Dua mesin pengolahan hasil pertanian dan perkebunan di Jembrana era Bupati Jembrana I Nengah Tamba kini mangkrak. Dua mesin senilai miliaran tersebut adalah Rice Milling Unit (RMU) Tibu Beleng di Desa Penyaringan, Kecamatan Mendoyo dan mesin produksi cokelat di Desa Kaliakah, Kecamatan Negara.
Padahal, RMU Tibu Beleng tersebut diklaim sebagai Sentra Pengolahan Beras Terpadu (SPBT) termodern di Bali dan masuk tiga terbaik di Indonesia. Mesin yang mulai beroperasi pada November 2023 ini merupakan bantuan program CSR Bank Mandiri yang difasilitasi oleh Menteri BUMN Erick Thohir.
SCROLL TO CONTINUE WITH CONTENT
Tak hanya RMU, kondisi serupa juga terjadi pada pabrik pengolahan cokelat di Banjar Peh, Desa Kaliakah. Pabrik ini merupakan bantuan dari Kementerian Koperasi dan UKM yang diluncurkan oleh menterinya langsung pada Desember 2023.
Pabrik yang diharapkan mampu meningkatkan nilai tambah kakao Jembrana itu kini juga mangkrak. Kendala utamanya adalah biaya operasional yang cukup tinggi.
"Saya sempat didatangi perwakilan Bank Mandiri dari Jakarta. Mereka menyampaikan kalau RMU di Penyaringan tidak beroperasi maksimal karena tidak bisa membeli gabah, sehingga tidak bisa menjual beras," ungkap Bupati Jembrana I Made Kembang Hartawan saat ditemui di Mal Pelayanan Publik (MPP) Kabupaten Jembrana, Kamis (23/10/2025).
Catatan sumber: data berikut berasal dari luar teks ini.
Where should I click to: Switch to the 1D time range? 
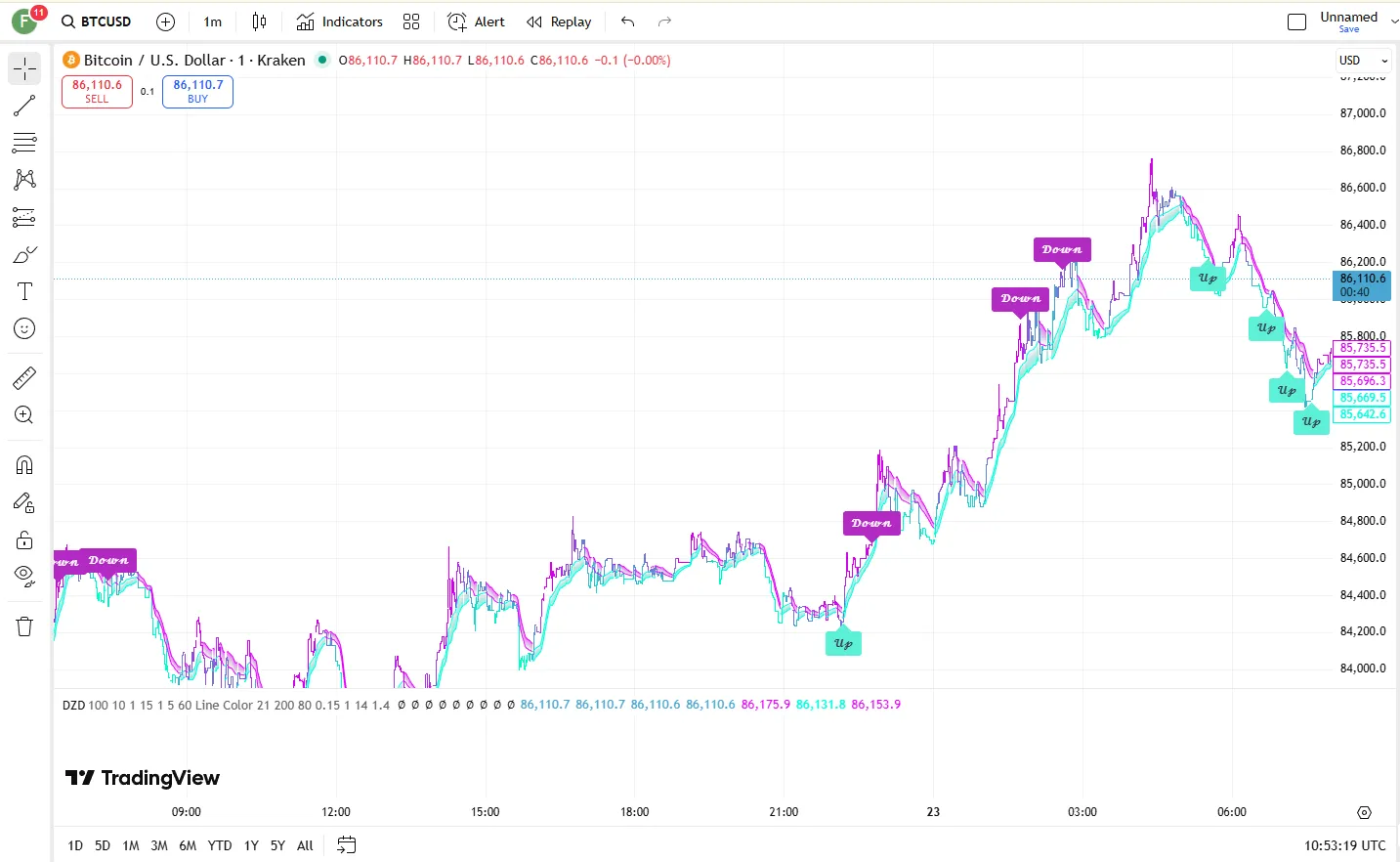(x=75, y=845)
Namun, Kembang mengeklaim bahwa RMU sudah mulai beroperasi kembali setelah pihaknya melakukan diskusi. "Kami sudah diskusikan dan sekarang RMU sudah mulai beroperasi kembali," imbuhnya.
Sementara untuk pabrik cokelat di Banjar Peh, Kembang menyebut kendalanya lebih berat. Biaya operasional, terutama listrik dan tenaga kerja, sangat tinggi.
Awalnya, ada 17 tenaga kontrak dari Pemkab yang gajinya ditanggung daerah. Namun, setelah masa kontrak berakhir, gaji karyawan menjadi tanggungan koperasi pengelola.
"Mesin cokelat juga sama, kami temukan operasional cukup tinggi. Operasional listrik dan lain-lain itu sekitar Rp 5 juta pemerintah yang menanggung. Dari pihak pengelola menyatakan mundur dari pabrik cokelat karena operasionalnya cukup tinggi, jadi minus," beber Kembang.
Hingga kini, Pemkab Jembrana belum menemukan solusi terbaik. Kembang masih berupaya mencari pihak lain, baik koperasi maupun swasta, untuk mengambil alih pengelolaan pabrik cokelat tersebut.
"Kami ingin program lama yang cukup baik dalam pelaksanaan tapi belum maksimal, kami maksimalkan. Konsepnya bagus, hanya pelaksanaannya yang belum maksimal," pungkas Kembang.